Reproduce all the data, character for character.

Information given below:

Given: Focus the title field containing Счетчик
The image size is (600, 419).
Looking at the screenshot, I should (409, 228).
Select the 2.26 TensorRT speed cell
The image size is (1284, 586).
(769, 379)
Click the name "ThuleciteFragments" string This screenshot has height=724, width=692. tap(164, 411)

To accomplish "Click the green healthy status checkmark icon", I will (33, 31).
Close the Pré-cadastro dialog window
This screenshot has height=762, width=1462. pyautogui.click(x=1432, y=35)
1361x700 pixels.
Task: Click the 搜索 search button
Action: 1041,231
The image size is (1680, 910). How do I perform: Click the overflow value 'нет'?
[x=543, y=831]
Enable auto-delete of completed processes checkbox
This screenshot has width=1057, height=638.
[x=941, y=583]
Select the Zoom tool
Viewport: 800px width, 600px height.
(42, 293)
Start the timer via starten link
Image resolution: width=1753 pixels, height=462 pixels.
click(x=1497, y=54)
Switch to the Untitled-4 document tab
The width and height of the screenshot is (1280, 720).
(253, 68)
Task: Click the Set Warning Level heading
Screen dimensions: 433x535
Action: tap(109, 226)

End of Information given.

- **Answer for the task**
Given: Focus the title field containing Счетчик
The image size is (600, 419).
Looking at the screenshot, I should (409, 228).
Select the 2.26 TensorRT speed cell
The image size is (1284, 586).
(769, 379)
Click the name "ThuleciteFragments" string This screenshot has height=724, width=692. tap(164, 411)

To accomplish "Click the green healthy status checkmark icon", I will (33, 31).
Close the Pré-cadastro dialog window
This screenshot has height=762, width=1462. pyautogui.click(x=1432, y=35)
1361x700 pixels.
Task: Click the 搜索 search button
Action: 1041,231
The image size is (1680, 910). How do I perform: Click the overflow value 'нет'?
[x=543, y=831]
Enable auto-delete of completed processes checkbox
This screenshot has width=1057, height=638.
[x=941, y=583]
Select the Zoom tool
Viewport: 800px width, 600px height.
(42, 293)
Start the timer via starten link
Image resolution: width=1753 pixels, height=462 pixels.
click(x=1497, y=54)
Switch to the Untitled-4 document tab
The width and height of the screenshot is (1280, 720).
(253, 68)
Task: Click the Set Warning Level heading
Screen dimensions: 433x535
Action: tap(109, 226)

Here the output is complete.